Tab Hunter, the blond actor and singer who was a heartthrob for millions of teenagers in the 1950s with such films as "Battle Cry" and "Damn Yankees" and received new attention decades later when he revealed that he was gay, has died. He was 86.
Producer and spouse Allan Glaser said Hunter died Sunday of a blood clot in his leg that caused cardiac arrest. Glaser called the death "sudden and unexpected."
Hunter was a star for several years. In addition to his hit movies, his recording of "Young Love" topped the Billboard pop chart in 1957.
But in his 2005 memoir, "Tab Hunter Confidential: The Making of a Movie Star," Hunter recounted the stresses of being a love object to millions of young women when he was, in reality, a gay man.
"I believed, wholeheartedly — still do — that a person's happiness depends on being true to themselves," he wrote. "The dilemma, of course, that was being true to myself — and I'm talking sexually now — was impossible in 1953."
Among those stars honoring Hunter on Monday included Harvey Fierstein, who called Hunter a "gay icon" and a "true gentleman" on Twitter, adding, "We shared some good laughs back in the 80's. I was always fond of this dear man."
Zachary Quinto on Instagram also cheered Hunter's "vital and generous nature" and called him a "pioneer of self-acceptance" who moved through the world "with authenticity as his guide." GLAAD tweeted "Our hearts are with Tab's loved ones."
Born Arthur Andrew Kelm, his screen tab (slang for "name" at the time) was fabricated by Henry Willson, the same talent agent who came up with the names Rock Hudson and Rory Calhoun.
The legend goes that Willson said to the young man: "We've got to find something to tab you with. Do you have any hobbies?" His client answered, "I ride horses. Hunters." Agent: "That's it! We'll call you Tab Hunter."
With no dramatic training, Hunter was cast in a minor role in the 1950 drama, "The Lawless." The fuss over the young actor began two years later when he appeared bare-chested opposite Linda Darnell in the British-made "Island of Desire." Soon his handsome face and muscular build appeared on magazine covers. Warner Bros., alert to the increasingly important youth market, signed him to a contract.

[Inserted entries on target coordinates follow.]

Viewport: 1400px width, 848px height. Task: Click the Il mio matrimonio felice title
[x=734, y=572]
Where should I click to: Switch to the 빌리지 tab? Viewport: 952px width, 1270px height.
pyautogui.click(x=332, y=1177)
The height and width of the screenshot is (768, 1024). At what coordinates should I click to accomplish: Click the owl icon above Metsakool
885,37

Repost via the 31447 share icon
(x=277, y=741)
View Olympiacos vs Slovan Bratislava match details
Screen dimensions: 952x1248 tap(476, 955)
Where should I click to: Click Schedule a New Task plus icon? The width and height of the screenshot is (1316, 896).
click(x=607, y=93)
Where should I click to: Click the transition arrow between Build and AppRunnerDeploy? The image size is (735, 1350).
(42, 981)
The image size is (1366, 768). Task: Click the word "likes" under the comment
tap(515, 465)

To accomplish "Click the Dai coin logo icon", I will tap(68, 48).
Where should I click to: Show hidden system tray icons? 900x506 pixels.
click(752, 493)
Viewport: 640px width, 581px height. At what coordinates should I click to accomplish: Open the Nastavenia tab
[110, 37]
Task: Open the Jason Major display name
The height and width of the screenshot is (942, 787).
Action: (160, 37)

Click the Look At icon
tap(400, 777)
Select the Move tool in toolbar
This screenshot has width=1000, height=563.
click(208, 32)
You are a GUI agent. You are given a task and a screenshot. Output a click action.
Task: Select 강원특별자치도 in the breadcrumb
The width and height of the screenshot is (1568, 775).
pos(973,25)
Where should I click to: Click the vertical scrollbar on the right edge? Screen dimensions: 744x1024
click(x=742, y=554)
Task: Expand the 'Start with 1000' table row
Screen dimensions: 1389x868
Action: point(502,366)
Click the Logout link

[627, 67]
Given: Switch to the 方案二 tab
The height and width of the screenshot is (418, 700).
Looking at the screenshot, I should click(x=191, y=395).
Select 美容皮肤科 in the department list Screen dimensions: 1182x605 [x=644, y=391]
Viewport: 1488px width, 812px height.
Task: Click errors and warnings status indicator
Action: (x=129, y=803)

Hunter made a flurry of movies in the latter half of the 1950s, aimed at capitalizing on his popularity with young girls. The films included such war dramas as "Battle Cry" (with Van Heflin) and "Lafayette Escadrille" (Clint Eastwood in a small role). He made the Westerns "The Burning Hills" (Natalie Wood) and "They Came to Cordura" (Gary Cooper, Rita Hayworth). And he made romantic comedies like "The Pleasure of His Company" (Fred Astaire, Debbie Reynolds.)
A highlight was the 1958 "Damn Yankees," an adaptation of the hit Broadway musical with Gwen Verdon and Ray Walston in their Tony-winning New York roles and the original director, George Abbott, sharing direction with Stanley Donen. The New York Times' critic noted that Hunter "has the clean, naive look of a lad breaking into the big leagues and into the magical company of a first-rate star."
Besides the movies, he displayed his athletic skills — he had been a figure skater as well as horseman — in a TV special, "Hans Brinker, or the Silver Skates."